I won’t belabor the point in this post, but perhaps there will be opportunities in the future.  I’m looking forward to Professor Birdthistle’s blogging.

[Spotted via Conglomerate]

UPDATE (5/14 at 5:15 pm EDT):  I’ll update this post with links to the VC football/soccer posts.

Here’s the first one.  (“In the coming days, I look forward to exploring this relationship between legislation and adjudication as well as the question whether too much law can ruin a game.”)

And the second.  (“So can this footballing universalism overcome American exceptionalism? I think so. Although professional soccer here will long struggle against the four dominant sports leagues, all those hordes of soccer moms must be chauffering around a massive young generation of soccer children.”)

Here’s the third.  (“Again, my overarching belief is that more goals, not fewer, will do the most to make each individual decision by the referee less pivotal. I acknowledge that fractional or multivalue scoring is probably too significant a change to the game (as would be altering the size of the goal), but scoring could be increased through relatively innocuous means, such as by loosening the offside rules even further.”)

A fourth (“Football federalism”).

2 thoughts on “Football, er, Soccer, and Governance”

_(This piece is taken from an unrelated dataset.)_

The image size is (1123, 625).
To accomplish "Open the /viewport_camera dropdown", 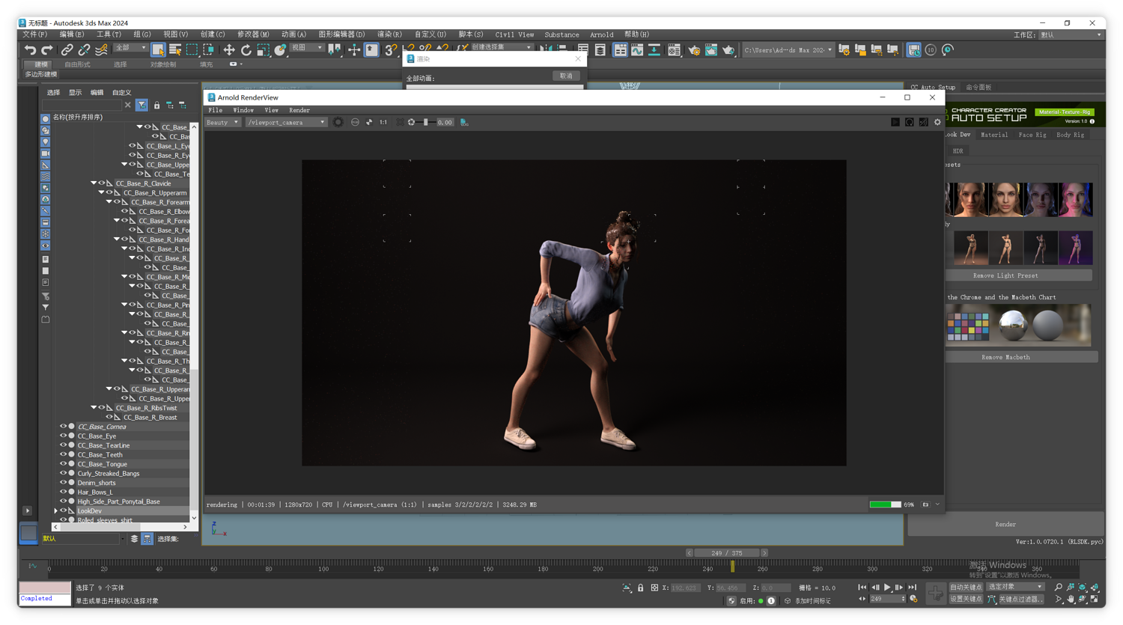I will click(287, 122).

  1. I wonder if the quality of the game is being sacrificed for the sake of self-discipline & order. I note that Brazil’s World Cup team lacked the passion and wild abandon that it usually practices. (I remember they played with those two characteristics in the 1998 & 2002 editions. Also, if Romario had played in the final in Paris in ’98, the results could have been different.)

  2. I think William’s posts and his article are motivated to a large extent by a desire to weed out a problem with adjudication in soccer: namely, the incentives that lead players to simulate injury and the difficulty of separating simulation from genuine fouls. I don’t think there’s a soccer observer who disagrees that diving is a real problem in the sport, though different cultures seem to assess the problem differently (Latins tolerate it with a shrug, while Anglophones seem to think it’s only slightly less evil than Nazi pedophilia).

    And this issue aside, it seems to me that soccer doesn’t have an essential nature (adjudicative v. expressive), but that it makes more sense to describe these as two aesthetic themes that recur in the game. Adjudication in soccer tends to constrain expression, as it prevents teams from playing as freely as they might in the absence of concerns about fouls. Of course, a purely expressive game would be chaotic, so some outer limit of adjudication is necessary to provide constraints within which players can express themselves. How you want balance these two traits depends on what you think of the game. If you found the 2006 WC wonderfully expressive, you’d have no problem with its adjudicative structure. If you feel that the play was overly cautious and restrained (which I tend to think), then you’re likely to think we could do with less adjudication. How to implement the latter change is, of course, a tricky question I don’t have a ready answer to. (Though getting rid of the offsides rule seems a good start.)